お父さんの浜辺

(5/22更新)

趣味のこと

産まれも育ちも山口県で、倉敷へ引っ越してきてもう少しで3年です。ようやくこちらでの生活にも慣れ、出歩いています。最近は日本史に凝っていまして、様々な歴史の遺跡を見て回っています。

夏はこんな事をしています

以前よりしてみたいと思っていたウインドサーフィン。山口にいた頃は光の室積海岸でやっていました。こちらでは、なかなかする機会がなくもっぱらグアムでしています。

冬はこんな事もしています

スキーは、ウインドサーフィンよりも長くやっています。是非コブを制覇したいと意気込んでいたのですが、なにせ寄る年波には勝てず、「楽しく滑る」にモットーを替えようと思っている今日この頃です。

仕事のこと

麻酔って知っていますか?そう、手術を受けるときのあの麻酔です。私はそういう仕事をしています。お医者さんと言えば、内科、外科、整形外科、耳鼻科、眼科、産婦人科などなど、すぐに浮かんできますが、なかなか「麻酔科」という言葉は出てきません。一般の方にはあまりなじみのない「科」ですが、実は非常に重要な役割を果たしている科なのです。どんなものなんだろうと興味を持たれた方、是非こちらへお越し下さい。

 

尿管結石騒動記(3/14)

他人事と思っていた事が我が身に起こった。

2,3日前から少し尿が濁っているなあと思っていた。少し仕事がキツイ日が続いていたせいかなとあまり気にしていなかった。木曜日の夜、寝る前に尿が濁った血尿である事に気づいた。

「やっば〜」

結石かな? でも腰痛くないしなあ。他は・・・。いろいろな悪い病気の事が頭に浮かんでくる。明日は午前中忙しいし、ひょっとしたら血尿消えるかもしれないし。とにかく早く寝よっと。

明け方、5時過ぎ突然の痛み。左の背中から腰が痛い。

「やっぱり来たか」

たぶん、結石だろう。その他の病気の可能性が消えたことが嬉しくも思えた。人類の感じる最もいたい痛みに分類されるというものを体験してみてやろうじゃないか、と少し前向きに考えることとした。しかし痛い。しかもずっと痛い。たまらず手持ちの鎮痛薬を飲み、一応救急外来を受診することとした。

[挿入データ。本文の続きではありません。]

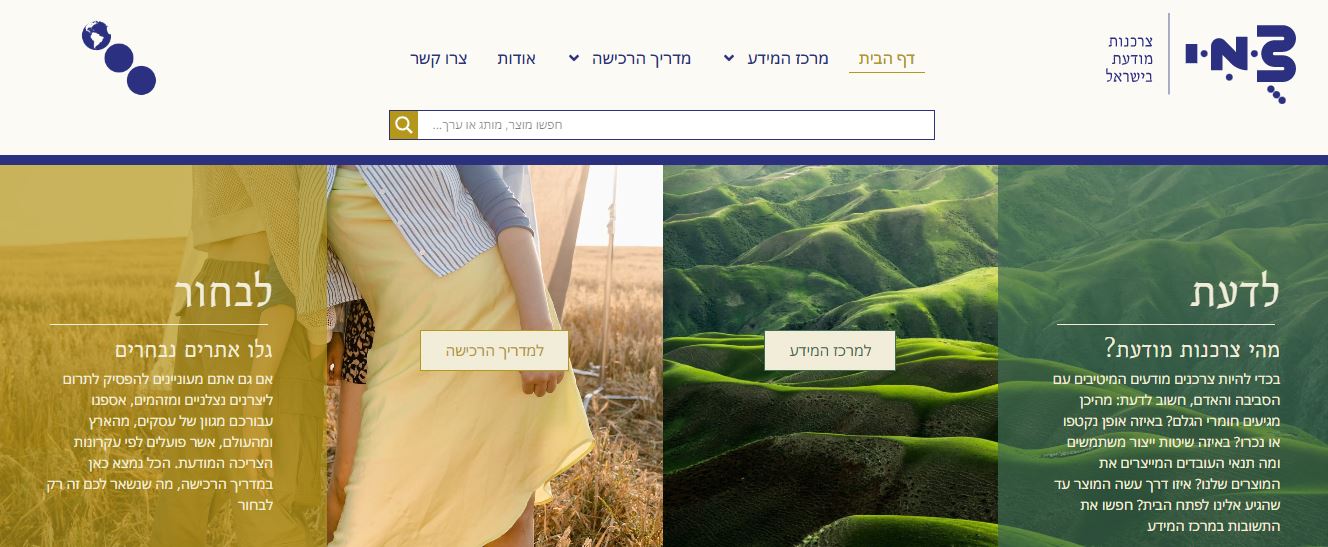Click the לדעת heading
The image size is (1328, 547).
click(1235, 292)
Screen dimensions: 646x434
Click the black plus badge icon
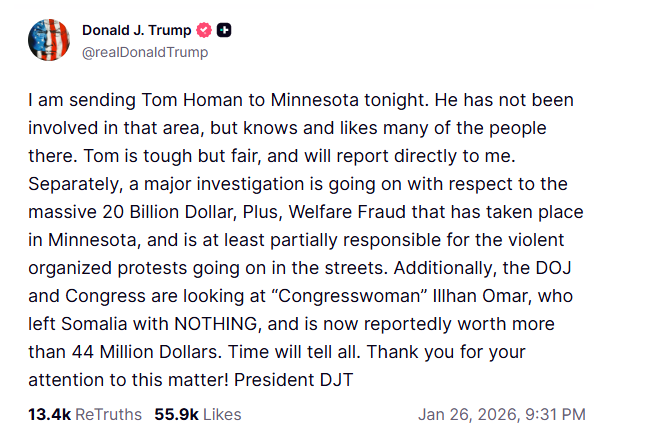tap(225, 31)
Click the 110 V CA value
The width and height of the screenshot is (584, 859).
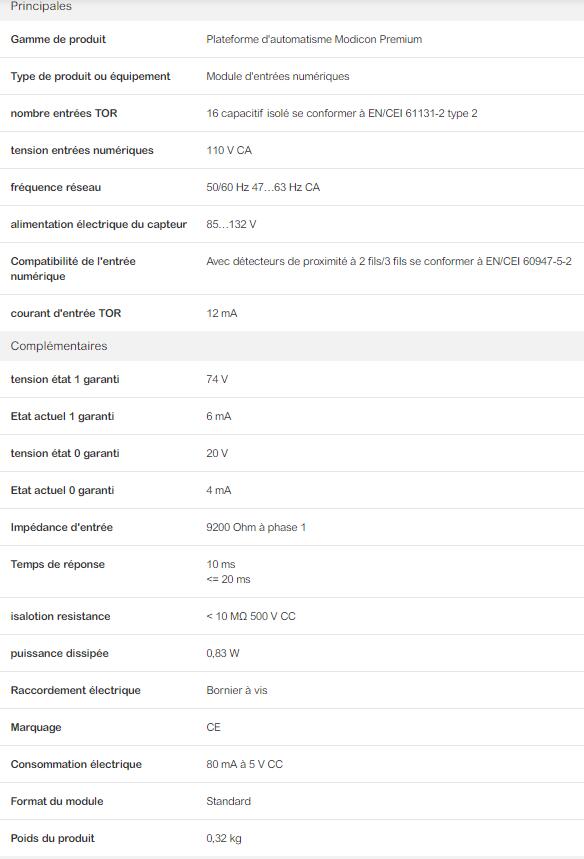(x=229, y=150)
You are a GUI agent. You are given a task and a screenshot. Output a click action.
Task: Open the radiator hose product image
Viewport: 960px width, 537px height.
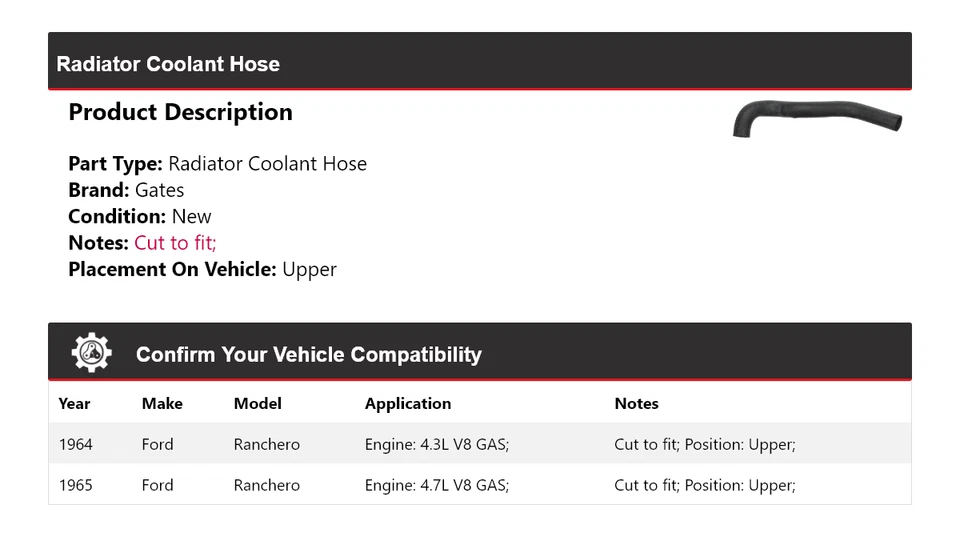(817, 118)
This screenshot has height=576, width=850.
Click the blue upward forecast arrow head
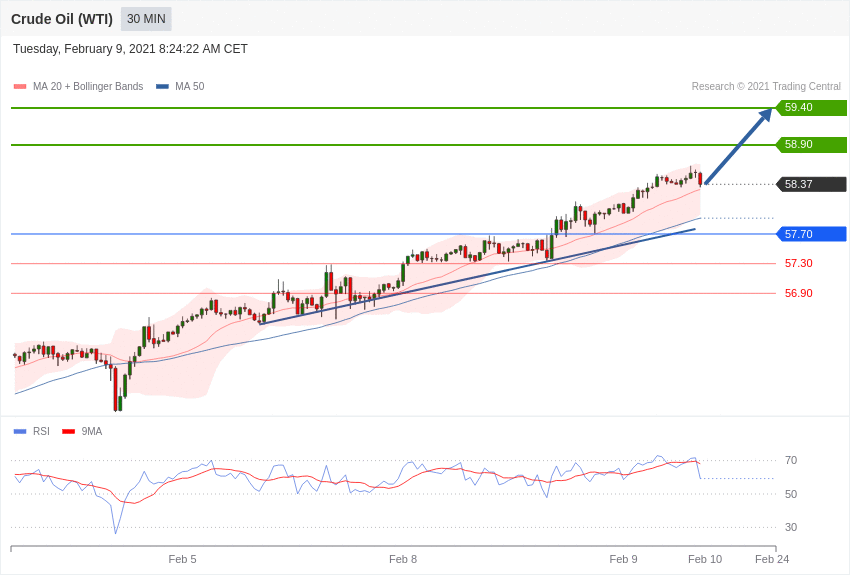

子供たちはぐっすり寝ているので、妻に送ってもらう。

「あっ、見た顔の人がきた。」

苦しんでいるのに、顔見知りの看護婦さんの冷静な対応である。

「はい、一応体温を測って」

熱なんかないのに。石だっちゅーの、と心で思っても一応計る。

「36.4℃」

「検尿もしておきましょう」

家を出る前に飲んだ鎮痛薬が効いてきたのか、割と楽に歩いてトイレに行ける。

「やっぱり血尿だ」

泌尿器科外来があくまで、救急室に寝せてもらうこととする。

 

9時過ぎ、外来で超音波。案の定、左の腎臓が腫れている。しかし、超音波では、石は確認できない。レントゲンでもはっきりしない。

「ひょっとしたら、出てしまったのかもしれませんね」

何といううれしい言葉。それならうれしいが。しかし、今後また痛んだら困るので。一応強力な座薬を処方してもらう事にした。(これが後に役に立つとは知らずに・・・)

 

土曜日は当直。

「石も出たみたいだし、もう普通の身体に戻ったから大丈夫。」

心配してくれる同僚に明るく答える。少しだけ、左背部に違和感はあるものの気にしないことにした。当直も無事終了。

「水分はしっかり採って下さいね。」という泌尿器科の先生の言葉を信じて、夕食にビールをたっぷり飲む。尿管結石患者のよく採る常套手段である。別に飲みたければ、飲めばいいのに、とも思う。アルコールも効いてぐっすり眠りに入った。

 

明け方、6時過ぎ、再び激痛に襲われた。

「やはり、来たか。」

左背部の違和感は嘘ではなかった。今度はどちらかというと左下腹部の方が痛い。石が下に降りてきたのだろう。恐らく膀胱壁の当たりかな。自分でも大体分かる。早速強力な坐薬を使用。しかし前回の痛みより確実に痛い。差し込むような痛み、疝痛とはこのことなのだろう。

 

以前、「陣痛より痛い」といった男性の結石患者がおり、どうして男性なのに分かるのだろう、とその時は疑いの気持ちで聞いていた。自分で経験して、その通りだと思った。なんせ、休まるときはなくずっと痛い。脂汗がにじむ。お産は生産的な痛みであるため、精神的にも耐えられるのだろうが、石を産み落としたところで、何も生産的な意味はない。情けない。くだらないことを色々考えていても、痛いものは痛い。今日もまた妻に送ってもらい、外来が始まるのを待つ。

 

超音波検査でやはり、尿管膀胱移行部に直径6mmの石があることが判明。

「これなら、ほっといても出るかも知れませんが、早い方がいいので石撃ちしましょう。」

体外衝撃波砕石装置である。このことを人に聞かれたときは、それほど痛くないから大丈夫ですよ、と簡単に答えていたが、痛みに敏感な人の中には、本人の希望で麻酔を掛けてしたこともある。

「本当は痛いのかな。でも始まってから痛いって言えないしなあ。」

色々思うことはあったが、興味もあり早速装置のある部屋へ向かった。

大きなドームに、膀胱の部分を当てるようにうつ伏せになる。

「始めますよ。少しちくちくするかも知れません。」

もう、なんでもこい、という気持ちである。

チッチッチッチッ、という音とともに、ちくちくした感じが伝わってきた。それほどの痛さでもない。よっぽど今朝の方が痛かったなあ。しかし。ちくちくがだんだん強くなる。なんか、足の付け根の奥が痛むように感じる。

「痛いですか?もし痛ければ少し弱めますが・・・」

弱めて石を割るのに時間がかかるようであればいやだし、今朝の痛みに比べたら大丈夫、などと考えながら、

「大丈夫です。」

とちょっと辛いながらも答える。

早く終わらないかな、と思いながら、約25分、何かすっと軽くなったような気がした。

「今、石が落ちたみたいです。」

漸く、敵も観念したようだ。超音波で確認。無い、無くなっている。本当に、文明の発達に感謝である。でも膀胱から出るときは、どうなんだろう。少し心配であったが、実際は杞憂であった。

 

その後何度か、トイレで黒い小さなかけらが出ていくのを目撃した。

 

初めての石に苦しんだ4日間であった。それにしてもどうしてこんな事になったのか、未だに分からない。